• _WHAT YOU SHOULD DO_: Quote the Merlin Olsen article word for word, starting with "In football, as" and going on through "on 32 carries.".

• _STUDY TEXT_:
***
Merlin Jay Olsen (; September 15, 1940 – March 11, 2010) was an American football player, announcer, and actor. For his entire 15-year professional football career he was a defensive tackle with the Los Angeles Rams in the National Football League (NFL).  He was selected to play in the Pro Bowl 14 times — every year but his last. The only other football players to have matched that number are the former offensive lineman Bruce Matthews, the former tight end Tony Gonzalez, and the former quarterback Peyton Manning. (Tom Brady is the only NFL player to have played more times in the Pro Bowl, with 15 selections.)

In 1961, Olsen received the Outland Trophy, awarded to as the best lineman of the year in college football. He is a member of the Pro Football Hall of Fame and the College Football Hall of Fame. As an actor, he portrayed a farmer, Jonathan Garvey, on Little House on the Prairie. After leaving that series, he starred in his own NBC drama, Father Murphy.

Early life
Merlin Olsen was born in Logan, Utah, where his parents Merle Barrus and Lynn Jay Olsen graduated from Utah State University (USU) and began their careers. His father was a professor at the university while his mother had graduated in elementary education. Merlin was the second of nine siblings and the first-born son. The family opened their home to host, feed, sleep or tutor anyone in the neighborhood; during the winter, Merle would lay wood over the entrance of the house so that ice skaters from the local park could walk in.

Merlin pursued athletics in high school but was cut from the basketball team while in grade 9, told by the coach that athletics wasn't for him and that he should take up the arts. Later, Olsen turned down a football scholarship to Stanford University to play for USU. Classmate Ross Peterson described him as a "natural, big, strong leader ... he could have been successful at anything". His brothers Phil and Orrin also played football.

Education 
Olsen attended Utah State University where he became a member of the Sigma Chi fraternity, and was a three-year letterman in football as a defensive tackle. He graduated from the College of Business and Social Sciences at USU with a bachelor's degree in finance in 1962 and a master's degree in economics in 1971. He later received an honorary doctorate degree in business from the Huntsman School.

In football, as a senior, he was a consensus All-American selection (making the vast majority of All-America teams) and was the winner of the Outland Trophy. After Olsen's junior year of 1960 he was also named All-American by the Football Writers Association of America and Newspaper Enterprise Association. He was also All-Conference in both 1960 and 1961. Olsen and Utah State were in the 1960 Sun Bowl, losing to New Mexico State, 20–13. Led by Olsen, the Aggie defense held the New Mexico State Aggies to just 44 rushing yards on 32 carries.
***
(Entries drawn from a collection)
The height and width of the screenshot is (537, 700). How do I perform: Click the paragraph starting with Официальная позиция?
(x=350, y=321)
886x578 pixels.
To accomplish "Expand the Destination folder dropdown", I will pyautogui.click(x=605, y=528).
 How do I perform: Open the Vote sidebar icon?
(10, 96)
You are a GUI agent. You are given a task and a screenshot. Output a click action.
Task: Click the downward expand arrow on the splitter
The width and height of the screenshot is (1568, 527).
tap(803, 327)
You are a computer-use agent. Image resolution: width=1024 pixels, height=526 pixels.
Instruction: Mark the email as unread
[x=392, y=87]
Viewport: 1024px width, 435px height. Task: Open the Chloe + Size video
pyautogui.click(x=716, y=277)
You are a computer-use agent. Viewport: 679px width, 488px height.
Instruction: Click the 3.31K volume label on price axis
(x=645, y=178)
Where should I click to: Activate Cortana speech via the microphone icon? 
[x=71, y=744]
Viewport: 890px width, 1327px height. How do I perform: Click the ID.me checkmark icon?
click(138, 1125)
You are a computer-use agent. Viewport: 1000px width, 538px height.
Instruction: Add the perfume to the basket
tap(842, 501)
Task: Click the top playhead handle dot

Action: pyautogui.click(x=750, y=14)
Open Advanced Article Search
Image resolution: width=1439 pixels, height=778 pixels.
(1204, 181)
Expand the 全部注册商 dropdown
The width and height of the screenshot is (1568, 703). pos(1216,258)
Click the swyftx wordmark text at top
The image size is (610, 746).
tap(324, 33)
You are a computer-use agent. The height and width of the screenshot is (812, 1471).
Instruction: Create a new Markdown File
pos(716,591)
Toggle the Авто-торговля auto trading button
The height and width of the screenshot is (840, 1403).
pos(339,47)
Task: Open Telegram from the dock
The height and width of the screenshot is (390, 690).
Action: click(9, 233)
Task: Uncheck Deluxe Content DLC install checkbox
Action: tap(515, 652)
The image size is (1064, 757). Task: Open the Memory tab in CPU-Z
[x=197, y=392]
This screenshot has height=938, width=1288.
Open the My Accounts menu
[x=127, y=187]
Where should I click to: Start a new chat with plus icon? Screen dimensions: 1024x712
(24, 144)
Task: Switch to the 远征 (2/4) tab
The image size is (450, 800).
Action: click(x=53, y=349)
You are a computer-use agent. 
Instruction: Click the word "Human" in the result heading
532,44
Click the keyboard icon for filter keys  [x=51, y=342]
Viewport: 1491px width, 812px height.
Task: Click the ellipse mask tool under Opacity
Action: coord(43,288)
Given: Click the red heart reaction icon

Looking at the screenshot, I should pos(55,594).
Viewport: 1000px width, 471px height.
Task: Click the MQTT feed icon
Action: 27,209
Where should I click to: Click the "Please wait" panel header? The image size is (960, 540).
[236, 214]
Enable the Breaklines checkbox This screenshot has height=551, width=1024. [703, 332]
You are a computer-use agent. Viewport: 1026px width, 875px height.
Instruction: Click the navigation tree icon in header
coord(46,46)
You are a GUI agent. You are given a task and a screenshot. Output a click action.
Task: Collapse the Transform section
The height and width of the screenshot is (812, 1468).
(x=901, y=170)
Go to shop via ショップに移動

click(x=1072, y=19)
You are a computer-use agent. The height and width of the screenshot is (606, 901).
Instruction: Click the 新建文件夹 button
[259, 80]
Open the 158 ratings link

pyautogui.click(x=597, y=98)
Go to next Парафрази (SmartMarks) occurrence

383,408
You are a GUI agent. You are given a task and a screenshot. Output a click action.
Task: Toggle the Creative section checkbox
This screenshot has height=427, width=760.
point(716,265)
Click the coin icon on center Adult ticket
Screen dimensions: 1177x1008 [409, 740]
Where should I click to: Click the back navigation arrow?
***
• _ANSWER_:
In football, as a senior, he was a consensus All-American selection (making the vast majority of All-America teams) and was the winner of the Outland Trophy. After Olsen's junior year of 1960 he was also named All-American by the Football Writers Association of America and Newspaper Enterprise Association. He was also All-Conference in both 1960 and 1961. Olsen and Utah State were in the 1960 Sun Bowl, losing to New Mexico State, 20–13. Led by Olsen, the Aggie defense held the New Mexico State Aggies to just 44 rushing yards on 32 carries.